DOCUMENTO:
---*---

Recentemente, um cara bateu no meu carro. Eu estava dirigindo na faixa do meio de uma avenida, esse motorista veio cruzar a avenida, resolveu ignorar a placa “Pare” que havia de frente para ele e bateu na minha porta. Fiquei um tempo parada dentro do carro, sem coragem de sair, porque vi que o cara estava gritando lá de dentro do carro dele, me chamando de idiota e daí para baixo. Vai que ele tinha uma arma? Um motociclista que viu tudo parou na minha frente e perguntou: “Você não vai lá falar com ele? A culpa foi dele, ele tem que pagar o conserto!”. Eu ia, calma, só precisava de um tempinho para me recuperar do susto, descastrofizar a situação e pensar melhor, com mais razão e também ouvindo a minha intuição. Bom, quando por fim saí do carro, o motorista vinha andando em minha direção e me culpando pelo acidente. Na cabeça dele, eu devia ter parado. Não adiantava falar que a preferência era a minha e que não era a vez dele de atravessar, ele continuou falando que eu tinha errado, que eu tinha que ter parado para ele, que ele faz aquele caminho há anos e nunca tinha batido etc.
Lembrei de anos atrás, quando eu estava dirigindo dentro do estacionamento do prédio onde eu trabalhava. Eu estava chegando para o trabalho e subindo devagar a pista do estacionamento, uma pista de mão dupla em espiral. De repente, vem uma motorista com tudo, descendo a pista numa velocidade tipo três vezes a permitida, cantando pneu e invadindo a minha pista, e bam! Bate de frente no meu carro. Mas não foi só isso: a motorista saiu do carro gritando comigo, me chamando de cega e por aí vai. Eu disse que tudo tinha sido filmado pelas câmeras de segurança e que ela ia ver que a causadora do acidente tinha sido ela, e aí que ela começou a se destemperar de vez, dizendo que eu era péssima motorista etc.
Os dois casos terminaram bem para o meu lado (o motorista do primeiro parágrafo acabou aceitando pagar o estrago que fez na minha porta, e a motorista do segundo parágrafo recebeu as imagens com o laudo culpando-a pelo acidente), mas me pegou o fato de ambos terem se achado cheios de razão.
Lembrei de uma vez em que eu estava na fila de uma lanchonete e uma mulher furou a fila na minha frente. Falei com toda a educação que aquele era o meu lugar, e ela começou a gritar, me chamando de estressada, de mandona, quem eu pensava que era?

---*---

OBJETIVOS:
1. Resuma em duas frases o relato sobre as batidas de carro.
2. Reescreva em forma de lista o parágrafo do relato sobre as batidas de carro que começa com "Lembrei de anos atrás", mantendo os fatos principais.
3. Apresente uma continuação para o relato sobre as batidas de carro, começando logo após a última frase.
Os registros constituem um material independente do relato.

Linhas de dados:

---*---

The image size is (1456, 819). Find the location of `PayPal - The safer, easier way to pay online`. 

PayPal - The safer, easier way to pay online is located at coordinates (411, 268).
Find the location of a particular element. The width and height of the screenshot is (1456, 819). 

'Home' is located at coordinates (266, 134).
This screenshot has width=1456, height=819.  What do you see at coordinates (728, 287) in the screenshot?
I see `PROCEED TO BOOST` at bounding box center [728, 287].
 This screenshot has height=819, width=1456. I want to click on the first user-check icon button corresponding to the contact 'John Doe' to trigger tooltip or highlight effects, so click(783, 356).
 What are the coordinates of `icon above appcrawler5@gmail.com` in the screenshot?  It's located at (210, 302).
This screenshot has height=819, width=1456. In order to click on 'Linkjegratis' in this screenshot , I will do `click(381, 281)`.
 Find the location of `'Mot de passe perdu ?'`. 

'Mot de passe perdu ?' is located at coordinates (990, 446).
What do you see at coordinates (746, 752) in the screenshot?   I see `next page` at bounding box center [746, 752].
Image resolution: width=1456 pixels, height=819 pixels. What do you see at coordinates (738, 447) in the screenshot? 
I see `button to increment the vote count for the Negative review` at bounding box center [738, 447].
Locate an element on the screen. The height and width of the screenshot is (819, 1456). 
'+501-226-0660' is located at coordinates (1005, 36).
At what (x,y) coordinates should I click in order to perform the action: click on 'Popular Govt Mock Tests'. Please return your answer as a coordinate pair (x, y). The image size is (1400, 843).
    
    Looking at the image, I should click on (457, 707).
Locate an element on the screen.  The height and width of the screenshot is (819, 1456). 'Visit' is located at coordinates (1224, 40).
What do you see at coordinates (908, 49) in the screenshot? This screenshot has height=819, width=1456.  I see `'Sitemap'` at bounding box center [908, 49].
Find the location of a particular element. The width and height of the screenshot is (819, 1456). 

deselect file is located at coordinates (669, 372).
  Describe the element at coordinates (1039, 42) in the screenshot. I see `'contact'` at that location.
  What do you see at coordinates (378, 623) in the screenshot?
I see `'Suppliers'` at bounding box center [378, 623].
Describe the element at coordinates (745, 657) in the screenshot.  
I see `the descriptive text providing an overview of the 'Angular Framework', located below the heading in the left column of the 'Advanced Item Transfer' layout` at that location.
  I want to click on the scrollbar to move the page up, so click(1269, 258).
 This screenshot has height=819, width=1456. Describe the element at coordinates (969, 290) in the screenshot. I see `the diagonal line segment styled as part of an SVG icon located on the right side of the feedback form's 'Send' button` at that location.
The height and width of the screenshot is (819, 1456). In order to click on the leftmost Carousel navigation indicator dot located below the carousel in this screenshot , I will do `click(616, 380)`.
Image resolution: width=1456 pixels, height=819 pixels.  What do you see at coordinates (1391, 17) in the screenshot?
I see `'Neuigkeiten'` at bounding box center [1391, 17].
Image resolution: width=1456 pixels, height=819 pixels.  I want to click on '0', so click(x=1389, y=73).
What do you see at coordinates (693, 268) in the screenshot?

---*---

RESPOSTAS DO EXERCÍCIO:
1. Um motorista ignorou a placa "Pare", bateu na porta do carro de quem narra e ainda a culpou pelo acidente, o que lembrou um caso de anos atrás em que uma motorista em alta velocidade bateu de frente no seu carro num estacionamento e também saiu gritando com ela. Os dois casos terminaram bem para quem narra, mas chamou sua atenção o fato de ambos os motoristas se acharem cheios de razão.

2.
- Anos atrás, ao chegar para o trabalho, quem narra subia devagar a pista de mão dupla em espiral do estacionamento do prédio.
- Uma motorista desceu a pista a cerca de três vezes a velocidade permitida, invadiu a pista de quem narra e bateu de frente no seu carro.
- A motorista saiu do carro gritando e chamando quem narra de cega.
- Ao ouvir que tudo tinha sido filmado pelas câmeras de segurança, ela se destemperou de vez e disse que quem narra era péssima motorista.

3.
Nos três casos, as pessoas estavam erradas e mesmo assim ficaram bravas, mais que bravas, indignadas. Tenho muitos defeitos, mas, quando sou eu que cometo a falha, fico morrendo de vergonha, peço desculpas até exageradas. Por exemplo, já furei fila sem querer, por distração, e morri de vergonha quando alguém me mostrou o que eu estava fazendo. Se eu tivesse deixado de parar na placa pare e batido no carro de alguém, ia ficar me martirizando pelo erro, pode apostar. Mas tem gente que não está nem aí e ainda reclama se o erro é descoberto ou se gera consequências. E isso não é tão incomum, pelo contrário: está cheio de gente assim. É pessimismo meu ou o número de pessoas assim só aumenta?
Para se proteger de passar muita raiva desnecessária para o nosso organismo, acho que o segredo é diminuir as expectativas em relação aos estranhos com quem cruzamos fora de casa. A outra pessoa pode ser legal, mas também pode ser uma idiota, pode ser razoável, mas pode ser irracional: melhor não esperar muito. Quando digo que a outra pessoa pode ser uma idiota, estou dizendo na superfície, claro: no fundo, as pessoas são complexas e têm lá suas razões primeiras. Porém, na rua, no dia a dia, o que a pessoa é na superfície é o que acaba contando: coisas como educação, gentileza, saber gerenciar a raiva e a frustração, esperar a vez e por aí vai.
É triste parar de esperar que as pessoas com quem cruzamos no dia a dia sejam razoáveis, mas talvez seja uma ponderação necessária para seguirmos mais ou menos bem. Daí para sair de casa esperando o pior dos outros é um passo, e um passo desnecessário.
Não quero me tornar essa pessoa que sai de casa esperando o pior dos outros, não quero e não vou. Até para me manter firme nesse propósito, tem dia que só ficando em casa mesmo.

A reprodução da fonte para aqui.